Start of Block
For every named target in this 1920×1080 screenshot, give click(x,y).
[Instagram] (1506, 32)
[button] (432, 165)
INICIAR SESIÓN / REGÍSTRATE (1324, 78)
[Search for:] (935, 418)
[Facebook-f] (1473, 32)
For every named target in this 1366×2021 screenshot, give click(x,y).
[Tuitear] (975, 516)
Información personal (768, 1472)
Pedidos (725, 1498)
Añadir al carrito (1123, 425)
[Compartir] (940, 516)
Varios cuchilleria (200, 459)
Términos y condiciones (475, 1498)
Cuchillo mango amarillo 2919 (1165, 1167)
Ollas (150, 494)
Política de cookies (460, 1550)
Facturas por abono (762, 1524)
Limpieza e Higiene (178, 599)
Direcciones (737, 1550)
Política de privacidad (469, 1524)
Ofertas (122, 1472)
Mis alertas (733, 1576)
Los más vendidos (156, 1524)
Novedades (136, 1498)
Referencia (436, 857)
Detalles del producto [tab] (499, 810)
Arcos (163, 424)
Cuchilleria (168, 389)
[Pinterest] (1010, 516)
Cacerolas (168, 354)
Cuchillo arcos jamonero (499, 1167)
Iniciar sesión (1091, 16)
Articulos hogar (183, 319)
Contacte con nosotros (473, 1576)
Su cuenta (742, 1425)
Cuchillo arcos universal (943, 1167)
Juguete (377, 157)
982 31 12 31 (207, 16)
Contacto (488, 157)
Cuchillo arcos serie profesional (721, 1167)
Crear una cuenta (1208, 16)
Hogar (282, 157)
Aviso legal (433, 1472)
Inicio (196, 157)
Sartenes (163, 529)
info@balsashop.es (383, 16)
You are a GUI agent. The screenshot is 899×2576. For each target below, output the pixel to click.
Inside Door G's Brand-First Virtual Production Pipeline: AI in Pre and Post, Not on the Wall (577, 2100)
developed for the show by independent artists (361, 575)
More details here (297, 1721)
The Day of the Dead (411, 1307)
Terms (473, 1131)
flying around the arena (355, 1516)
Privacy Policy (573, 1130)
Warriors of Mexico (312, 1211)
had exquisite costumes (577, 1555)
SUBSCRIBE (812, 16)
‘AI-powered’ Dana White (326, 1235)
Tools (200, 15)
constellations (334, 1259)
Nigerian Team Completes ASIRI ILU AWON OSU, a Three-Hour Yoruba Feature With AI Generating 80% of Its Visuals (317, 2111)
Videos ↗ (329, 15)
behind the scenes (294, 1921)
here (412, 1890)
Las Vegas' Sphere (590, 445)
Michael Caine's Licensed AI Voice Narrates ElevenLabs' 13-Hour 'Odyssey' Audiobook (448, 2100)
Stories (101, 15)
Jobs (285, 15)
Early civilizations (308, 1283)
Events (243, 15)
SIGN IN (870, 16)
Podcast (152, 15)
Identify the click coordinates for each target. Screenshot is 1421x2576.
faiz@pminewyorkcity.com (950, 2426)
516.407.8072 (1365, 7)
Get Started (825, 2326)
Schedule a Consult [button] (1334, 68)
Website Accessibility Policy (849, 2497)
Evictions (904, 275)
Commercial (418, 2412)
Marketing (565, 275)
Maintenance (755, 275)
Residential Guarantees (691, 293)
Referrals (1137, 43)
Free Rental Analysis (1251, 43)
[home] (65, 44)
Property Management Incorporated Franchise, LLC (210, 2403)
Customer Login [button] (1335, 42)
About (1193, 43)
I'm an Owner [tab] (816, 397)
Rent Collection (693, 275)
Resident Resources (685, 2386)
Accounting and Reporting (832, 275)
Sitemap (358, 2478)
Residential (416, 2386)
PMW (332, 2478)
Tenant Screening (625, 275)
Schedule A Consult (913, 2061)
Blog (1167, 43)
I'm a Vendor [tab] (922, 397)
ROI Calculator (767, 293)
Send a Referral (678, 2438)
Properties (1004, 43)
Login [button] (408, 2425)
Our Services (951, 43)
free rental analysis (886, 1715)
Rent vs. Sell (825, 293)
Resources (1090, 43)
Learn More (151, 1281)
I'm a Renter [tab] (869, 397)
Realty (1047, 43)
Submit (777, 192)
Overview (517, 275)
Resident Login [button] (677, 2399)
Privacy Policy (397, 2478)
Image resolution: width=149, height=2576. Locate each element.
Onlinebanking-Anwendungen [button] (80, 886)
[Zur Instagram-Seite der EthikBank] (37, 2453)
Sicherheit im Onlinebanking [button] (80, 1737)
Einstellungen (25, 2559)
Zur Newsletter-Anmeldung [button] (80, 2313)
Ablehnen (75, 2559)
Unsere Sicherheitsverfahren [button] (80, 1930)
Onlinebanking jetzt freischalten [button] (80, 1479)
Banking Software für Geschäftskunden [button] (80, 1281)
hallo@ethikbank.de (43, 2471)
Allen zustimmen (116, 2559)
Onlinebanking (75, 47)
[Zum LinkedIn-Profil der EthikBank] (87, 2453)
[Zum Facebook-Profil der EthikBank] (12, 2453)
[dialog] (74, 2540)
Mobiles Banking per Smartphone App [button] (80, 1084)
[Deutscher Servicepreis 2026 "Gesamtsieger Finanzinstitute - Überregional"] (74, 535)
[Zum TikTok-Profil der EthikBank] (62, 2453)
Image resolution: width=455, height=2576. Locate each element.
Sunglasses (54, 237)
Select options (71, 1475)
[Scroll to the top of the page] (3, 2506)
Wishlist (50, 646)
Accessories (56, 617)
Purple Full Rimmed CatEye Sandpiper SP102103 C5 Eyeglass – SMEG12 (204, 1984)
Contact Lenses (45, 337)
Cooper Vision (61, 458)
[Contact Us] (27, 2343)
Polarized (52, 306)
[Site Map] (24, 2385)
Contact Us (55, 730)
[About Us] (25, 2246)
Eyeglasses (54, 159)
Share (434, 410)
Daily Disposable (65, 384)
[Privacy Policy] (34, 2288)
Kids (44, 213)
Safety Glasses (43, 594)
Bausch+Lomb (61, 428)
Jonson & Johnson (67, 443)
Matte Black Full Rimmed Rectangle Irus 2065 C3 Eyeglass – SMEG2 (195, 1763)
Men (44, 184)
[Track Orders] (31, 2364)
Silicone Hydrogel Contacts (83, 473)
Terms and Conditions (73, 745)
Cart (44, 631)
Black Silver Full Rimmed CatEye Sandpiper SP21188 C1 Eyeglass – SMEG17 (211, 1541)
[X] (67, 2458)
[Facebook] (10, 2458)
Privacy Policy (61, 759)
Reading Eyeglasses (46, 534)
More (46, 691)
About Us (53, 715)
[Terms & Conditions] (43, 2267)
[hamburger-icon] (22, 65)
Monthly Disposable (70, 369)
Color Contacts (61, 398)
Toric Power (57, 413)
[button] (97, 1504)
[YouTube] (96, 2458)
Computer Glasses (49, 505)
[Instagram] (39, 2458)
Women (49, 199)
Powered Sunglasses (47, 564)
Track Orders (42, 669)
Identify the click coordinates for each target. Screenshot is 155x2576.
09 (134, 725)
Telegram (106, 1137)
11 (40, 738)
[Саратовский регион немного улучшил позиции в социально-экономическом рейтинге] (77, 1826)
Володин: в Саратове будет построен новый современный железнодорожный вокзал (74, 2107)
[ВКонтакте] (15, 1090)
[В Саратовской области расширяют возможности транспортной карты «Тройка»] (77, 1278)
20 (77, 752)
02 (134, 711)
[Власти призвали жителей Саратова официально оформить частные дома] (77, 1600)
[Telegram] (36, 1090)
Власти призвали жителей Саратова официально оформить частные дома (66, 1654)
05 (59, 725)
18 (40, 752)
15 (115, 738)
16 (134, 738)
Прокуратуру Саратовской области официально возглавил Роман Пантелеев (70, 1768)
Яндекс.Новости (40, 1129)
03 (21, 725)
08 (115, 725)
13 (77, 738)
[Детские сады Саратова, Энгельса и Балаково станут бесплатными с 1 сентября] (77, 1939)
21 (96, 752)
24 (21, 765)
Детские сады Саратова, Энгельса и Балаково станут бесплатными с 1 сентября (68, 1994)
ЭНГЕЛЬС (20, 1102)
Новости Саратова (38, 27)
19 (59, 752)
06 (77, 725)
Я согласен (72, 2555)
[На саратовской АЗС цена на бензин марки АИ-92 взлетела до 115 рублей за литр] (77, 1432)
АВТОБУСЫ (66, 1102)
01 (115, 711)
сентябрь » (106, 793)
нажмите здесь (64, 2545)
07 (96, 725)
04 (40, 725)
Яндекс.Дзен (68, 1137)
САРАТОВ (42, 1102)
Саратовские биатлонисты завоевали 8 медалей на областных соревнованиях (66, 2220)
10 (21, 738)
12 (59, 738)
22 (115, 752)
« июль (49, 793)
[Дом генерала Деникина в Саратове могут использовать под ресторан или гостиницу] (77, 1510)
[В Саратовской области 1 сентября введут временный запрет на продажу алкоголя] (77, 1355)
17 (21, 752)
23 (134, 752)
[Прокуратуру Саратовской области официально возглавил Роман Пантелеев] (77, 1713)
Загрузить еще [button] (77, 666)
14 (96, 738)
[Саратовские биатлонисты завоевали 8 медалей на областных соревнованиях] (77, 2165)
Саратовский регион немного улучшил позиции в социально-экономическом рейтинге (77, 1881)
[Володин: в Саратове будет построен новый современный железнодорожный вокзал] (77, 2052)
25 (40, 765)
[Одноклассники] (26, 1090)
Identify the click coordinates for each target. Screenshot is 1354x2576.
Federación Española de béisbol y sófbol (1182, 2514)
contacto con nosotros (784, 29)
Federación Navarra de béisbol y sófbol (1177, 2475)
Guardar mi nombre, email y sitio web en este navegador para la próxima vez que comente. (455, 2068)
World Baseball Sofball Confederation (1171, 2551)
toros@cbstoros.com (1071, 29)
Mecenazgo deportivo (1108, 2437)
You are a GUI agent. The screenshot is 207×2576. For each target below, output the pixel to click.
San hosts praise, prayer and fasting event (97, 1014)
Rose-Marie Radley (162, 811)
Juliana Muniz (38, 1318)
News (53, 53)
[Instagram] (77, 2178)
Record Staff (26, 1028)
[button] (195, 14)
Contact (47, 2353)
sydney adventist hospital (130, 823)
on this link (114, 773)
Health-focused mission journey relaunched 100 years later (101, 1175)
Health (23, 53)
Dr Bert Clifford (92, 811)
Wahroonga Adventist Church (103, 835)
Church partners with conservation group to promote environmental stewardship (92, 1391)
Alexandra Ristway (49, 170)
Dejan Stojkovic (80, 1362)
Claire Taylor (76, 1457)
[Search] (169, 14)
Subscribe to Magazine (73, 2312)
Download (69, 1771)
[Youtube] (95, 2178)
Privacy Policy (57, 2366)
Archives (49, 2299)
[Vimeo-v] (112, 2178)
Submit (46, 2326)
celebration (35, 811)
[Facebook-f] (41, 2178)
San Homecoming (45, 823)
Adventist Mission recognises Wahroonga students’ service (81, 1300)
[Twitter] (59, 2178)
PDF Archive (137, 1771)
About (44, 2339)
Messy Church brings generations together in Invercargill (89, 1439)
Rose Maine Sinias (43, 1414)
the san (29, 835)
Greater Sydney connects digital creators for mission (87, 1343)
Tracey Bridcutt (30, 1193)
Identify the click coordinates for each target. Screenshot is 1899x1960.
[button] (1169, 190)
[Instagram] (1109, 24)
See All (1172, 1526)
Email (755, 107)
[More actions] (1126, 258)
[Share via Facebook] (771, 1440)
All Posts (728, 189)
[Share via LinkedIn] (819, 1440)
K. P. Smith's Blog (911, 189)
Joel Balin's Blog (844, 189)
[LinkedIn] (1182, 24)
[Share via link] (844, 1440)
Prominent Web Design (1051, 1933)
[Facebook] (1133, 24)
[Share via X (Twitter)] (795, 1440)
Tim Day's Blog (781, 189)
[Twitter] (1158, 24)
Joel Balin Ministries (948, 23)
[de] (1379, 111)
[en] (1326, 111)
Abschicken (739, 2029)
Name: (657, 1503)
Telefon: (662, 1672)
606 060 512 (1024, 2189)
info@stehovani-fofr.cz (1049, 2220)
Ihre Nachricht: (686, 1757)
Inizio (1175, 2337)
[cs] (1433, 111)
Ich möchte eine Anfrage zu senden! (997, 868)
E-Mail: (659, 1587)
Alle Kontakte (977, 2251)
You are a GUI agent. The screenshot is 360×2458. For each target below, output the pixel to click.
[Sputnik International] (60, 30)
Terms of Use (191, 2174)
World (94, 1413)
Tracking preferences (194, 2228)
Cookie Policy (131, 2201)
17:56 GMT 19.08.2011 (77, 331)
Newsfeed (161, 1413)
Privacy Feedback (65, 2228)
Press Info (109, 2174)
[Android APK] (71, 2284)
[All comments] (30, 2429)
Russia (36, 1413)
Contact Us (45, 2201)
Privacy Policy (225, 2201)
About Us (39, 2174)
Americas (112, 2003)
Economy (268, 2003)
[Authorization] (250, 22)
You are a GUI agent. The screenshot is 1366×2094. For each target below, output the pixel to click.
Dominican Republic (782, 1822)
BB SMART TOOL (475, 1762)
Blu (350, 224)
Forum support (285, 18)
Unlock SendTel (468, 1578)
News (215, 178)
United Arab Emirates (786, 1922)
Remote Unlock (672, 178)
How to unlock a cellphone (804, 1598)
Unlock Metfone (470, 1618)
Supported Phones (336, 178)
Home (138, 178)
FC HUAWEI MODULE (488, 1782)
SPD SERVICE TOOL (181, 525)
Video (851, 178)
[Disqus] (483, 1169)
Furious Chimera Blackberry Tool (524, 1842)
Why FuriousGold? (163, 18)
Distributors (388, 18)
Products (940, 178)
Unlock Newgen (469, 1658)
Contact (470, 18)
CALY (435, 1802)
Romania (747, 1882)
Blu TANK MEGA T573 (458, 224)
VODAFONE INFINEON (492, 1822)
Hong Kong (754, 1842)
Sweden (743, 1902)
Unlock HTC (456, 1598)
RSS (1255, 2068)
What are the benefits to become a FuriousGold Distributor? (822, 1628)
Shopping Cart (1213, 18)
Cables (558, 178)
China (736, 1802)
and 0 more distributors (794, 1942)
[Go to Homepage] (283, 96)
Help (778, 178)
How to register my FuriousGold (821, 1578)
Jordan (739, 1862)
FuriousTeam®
End of Block
- **Work task**: Your answer should be the lines above from the one containing "Dejan Stojkovic (80, 1362)" through the one containing "info@stehovani-fofr.cz (1049, 2220)", copied exactly and with both ends kept.

- **Output below**:
Dejan Stojkovic (80, 1362)
Claire Taylor (76, 1457)
[Search] (169, 14)
Subscribe to Magazine (73, 2312)
Download (69, 1771)
[Youtube] (95, 2178)
Privacy Policy (57, 2366)
Archives (49, 2299)
[Vimeo-v] (112, 2178)
Submit (46, 2326)
celebration (35, 811)
[Facebook-f] (41, 2178)
San Homecoming (45, 823)
Adventist Mission recognises Wahroonga students’ service (81, 1300)
[Twitter] (59, 2178)
PDF Archive (137, 1771)
About (44, 2339)
Messy Church brings generations together in Invercargill (89, 1439)
Rose Maine Sinias (43, 1414)
the san (29, 835)
Greater Sydney connects digital creators for mission (87, 1343)
Tracey Bridcutt (30, 1193)
Identify the click coordinates for each target. Screenshot is 1899x1960.
[button] (1169, 190)
[Instagram] (1109, 24)
See All (1172, 1526)
Email (755, 107)
[More actions] (1126, 258)
[Share via Facebook] (771, 1440)
All Posts (728, 189)
[Share via LinkedIn] (819, 1440)
K. P. Smith's Blog (911, 189)
Joel Balin's Blog (844, 189)
[LinkedIn] (1182, 24)
[Share via link] (844, 1440)
Prominent Web Design (1051, 1933)
[Facebook] (1133, 24)
[Share via X (Twitter)] (795, 1440)
Tim Day's Blog (781, 189)
[Twitter] (1158, 24)
Joel Balin Ministries (948, 23)
[de] (1379, 111)
[en] (1326, 111)
Abschicken (739, 2029)
Name: (657, 1503)
Telefon: (662, 1672)
606 060 512 (1024, 2189)
info@stehovani-fofr.cz (1049, 2220)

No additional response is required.